In short, we have the problems that (1) given the very small human population about 100,000 years ago, it would have been extremely unlikely that there would have occurred the mutations necessary for clear spoken language; (2) if a particular individual happened to get such a mutation, it would be very likely that the mutation would be wasted, and would not achieve fixation in the gene pool, because it failed to produce a survival benefit for the individual who got it. So it is very hard to explain the origin of both the first language (a non-physical thing), and also the physical biological improvements that would have made language possible.
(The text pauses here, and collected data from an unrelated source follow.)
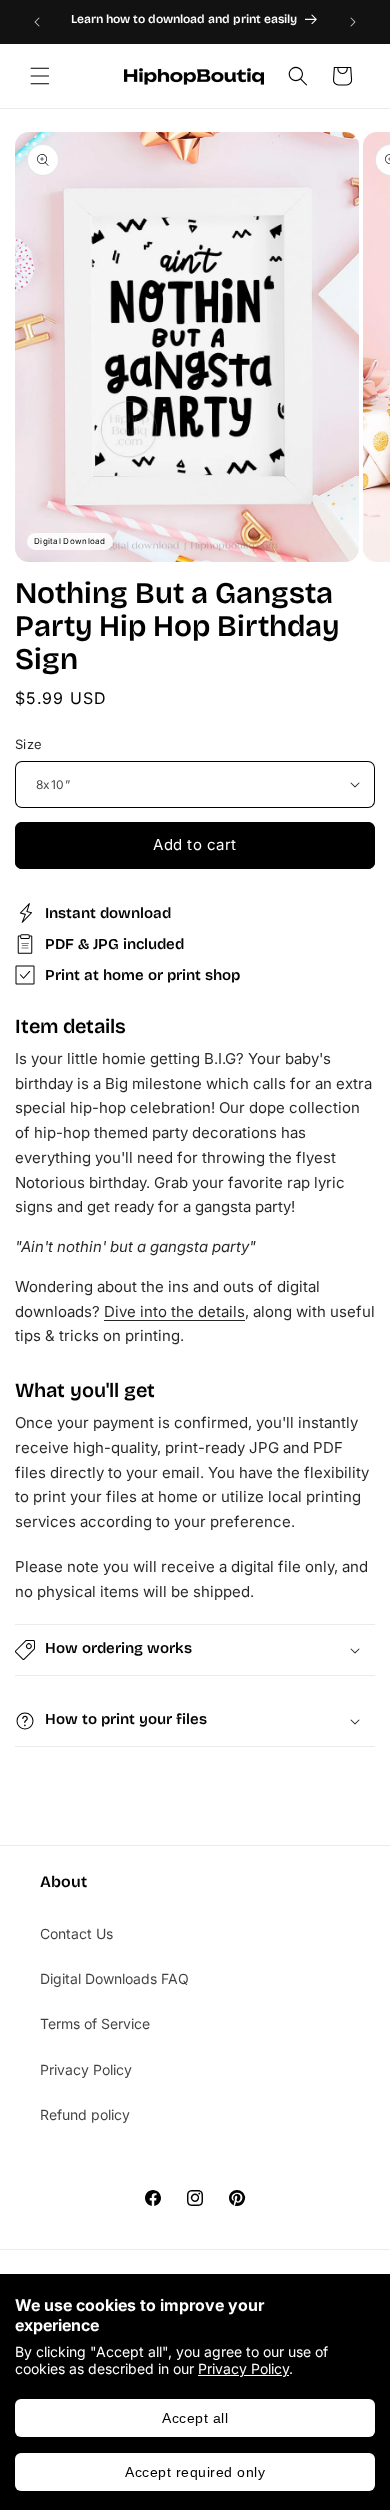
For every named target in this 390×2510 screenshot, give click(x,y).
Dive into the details (174, 1311)
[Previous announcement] (37, 22)
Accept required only (195, 2472)
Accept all (195, 2418)
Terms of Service (95, 2023)
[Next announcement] (353, 22)
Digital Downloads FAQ (114, 1978)
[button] (40, 76)
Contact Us (76, 1933)
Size (29, 744)
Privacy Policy (243, 2368)
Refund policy (85, 2114)
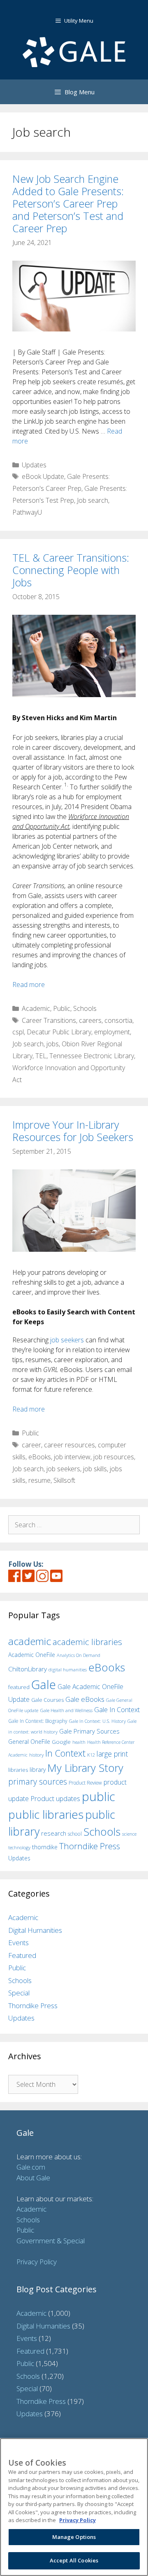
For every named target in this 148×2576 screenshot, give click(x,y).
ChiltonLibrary (27, 1669)
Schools (85, 1008)
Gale (43, 1684)
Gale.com (30, 2167)
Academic (36, 1008)
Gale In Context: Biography (37, 1720)
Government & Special (50, 2240)
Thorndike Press (89, 1846)
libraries (18, 1769)
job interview (72, 1456)
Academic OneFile (31, 1655)
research (53, 1833)
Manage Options (74, 2537)
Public (61, 1008)
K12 (91, 1755)
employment (112, 1031)
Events (18, 1942)
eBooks (39, 1456)
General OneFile (29, 1741)
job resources (113, 1456)
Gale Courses (47, 1699)
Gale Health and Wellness (66, 1710)
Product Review (85, 1782)
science (129, 1834)
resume (39, 1480)
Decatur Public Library (59, 1031)
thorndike (45, 1847)
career (31, 1444)
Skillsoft (64, 1480)
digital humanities (68, 1669)
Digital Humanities (35, 1930)
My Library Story (85, 1768)
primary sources (37, 1781)
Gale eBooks (84, 1699)
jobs (52, 1043)
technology (19, 1847)
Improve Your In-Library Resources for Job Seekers (72, 1131)
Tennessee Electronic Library (91, 1055)
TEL (40, 1055)
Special (19, 1992)
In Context (65, 1753)
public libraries (45, 1814)
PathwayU (27, 512)
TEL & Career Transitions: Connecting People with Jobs (70, 570)
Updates (34, 464)
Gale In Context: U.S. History (97, 1721)
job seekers (68, 1339)
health (79, 1742)
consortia (118, 1020)
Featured (22, 1955)
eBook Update (43, 476)
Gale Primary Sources (89, 1731)
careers (90, 1020)
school (75, 1833)
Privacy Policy (36, 2261)
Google (61, 1741)
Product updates (55, 1798)
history (36, 1754)
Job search (92, 500)
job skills (95, 1468)
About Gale (33, 2177)
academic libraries (87, 1641)
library (38, 1769)
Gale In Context (117, 1709)
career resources (69, 1444)
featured (19, 1687)
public (98, 1796)
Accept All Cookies (74, 2560)
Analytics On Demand (78, 1655)
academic (29, 1641)
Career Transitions (49, 1020)
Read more (28, 984)
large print (112, 1754)
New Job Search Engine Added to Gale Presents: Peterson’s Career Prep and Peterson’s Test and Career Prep (68, 203)
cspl (18, 1031)
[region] (74, 2507)
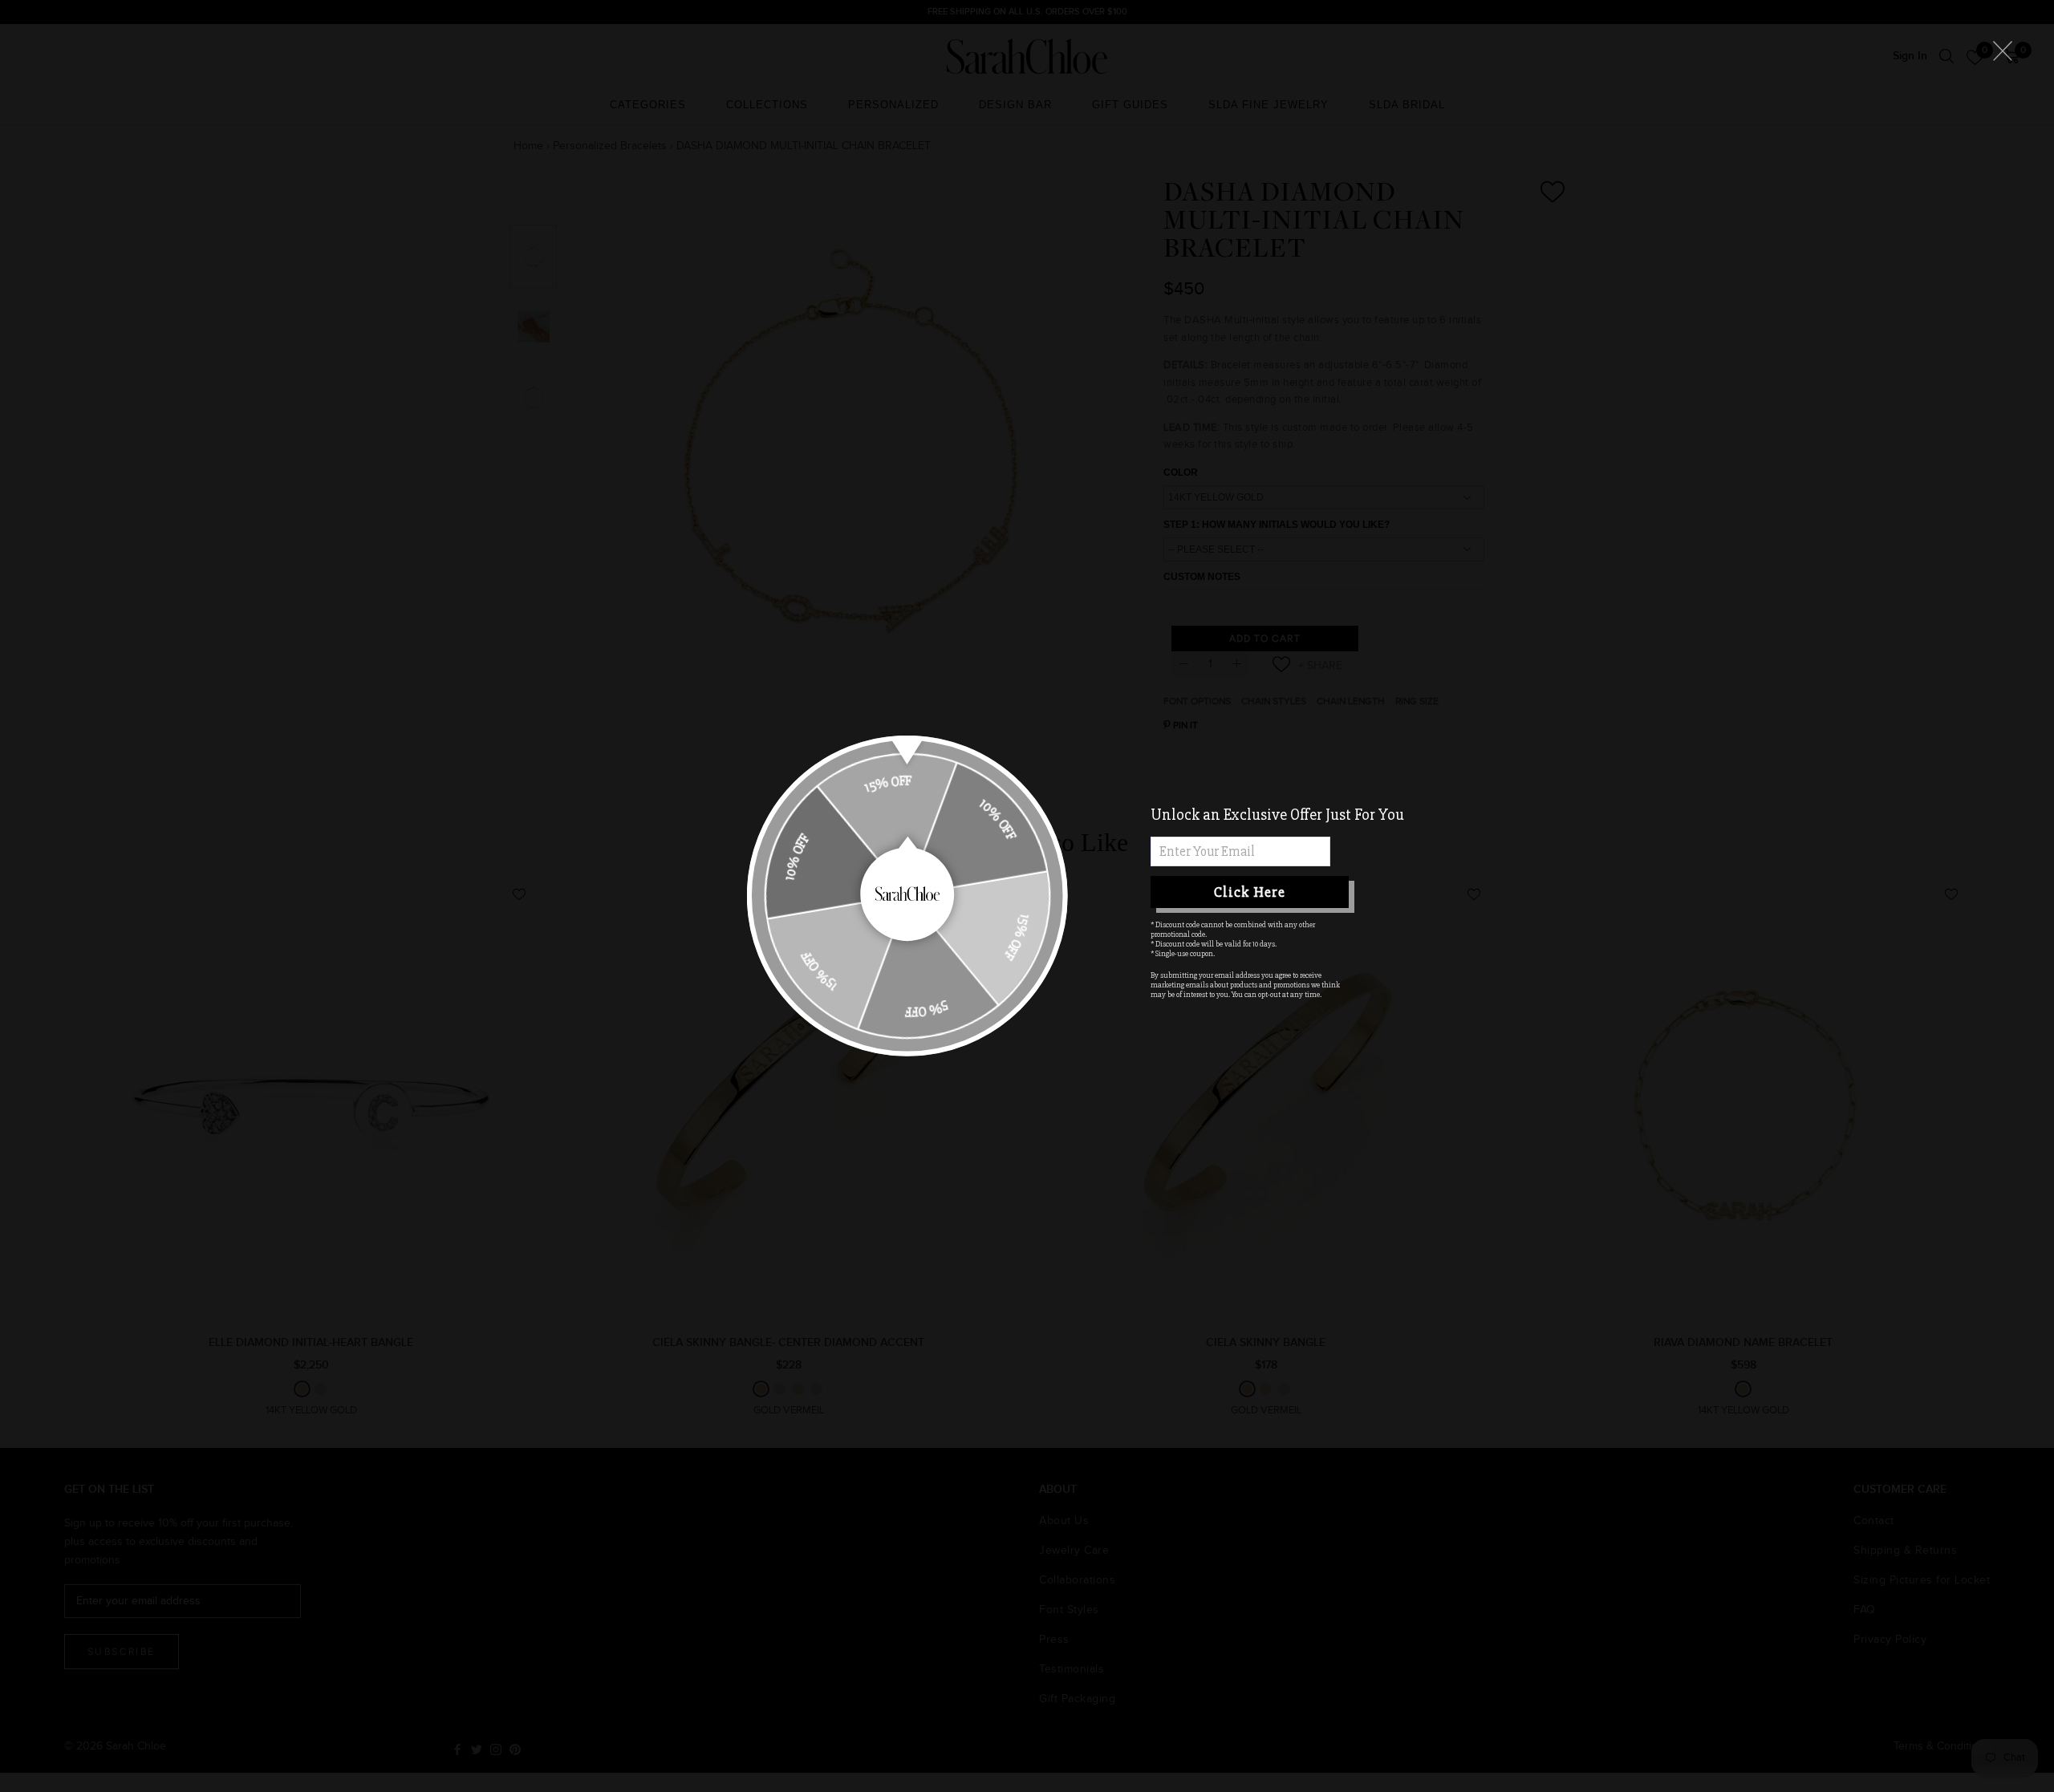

Unorthodox Attempts to Overcome These Paradoxes

Now let us look at some ways you might try to resolve these paradoxes paradox through radical ideas. Below are some possibilities:

Possibility 1: Speech may have originated after visiting extraterrestrials established human language (such extraterrestrials may also have endowed humans with modifications supporting speech).
Possibility 2: Speech may have originated because of some action of some higher divine power (such a divine power may also have endowed humans with modifications supporting speech).
Possibility 3: The origin of spoken language may have been facilitated by reincarnation. The first speaking humans may have been using language they learned in a previous lifetime, which might have occurred either on our planet or in some other dimension or realm of existence.
Possibility 4: In the distant past humans may have had telepathy much stronger than anyone experiences today. So even though the first spoken language was garbled speech, people may have been able to clearly understand it because they read the minds of the person trying to speak.
Possibility 5: We may be living in some kind of simulated reality, possibly a computer simulation created by extraterrestrials. The simulation may have actually began at some point in which language already existed (such as 3000 B.C.), so there may have been no real origin of language occurring at some time such as 60,000 years ago.
Possibility 6: There may be some kind of life force or driving force of biological organization (perhaps impersonal), something far beyond natural selection, that might be responsible for biological innovations that are poorly explained by natural selection; and such a force may have had a hand in the appearance of language and language-enabling biology in humans. 

Such possibilities will probably be ignored by the next few professors writing books on the origin of language, who will continue to write accounts that ignore the main difficulties in explaining the origin of language and the origin of language-enabling biology,  such as the three paradoxes I have mentioned here.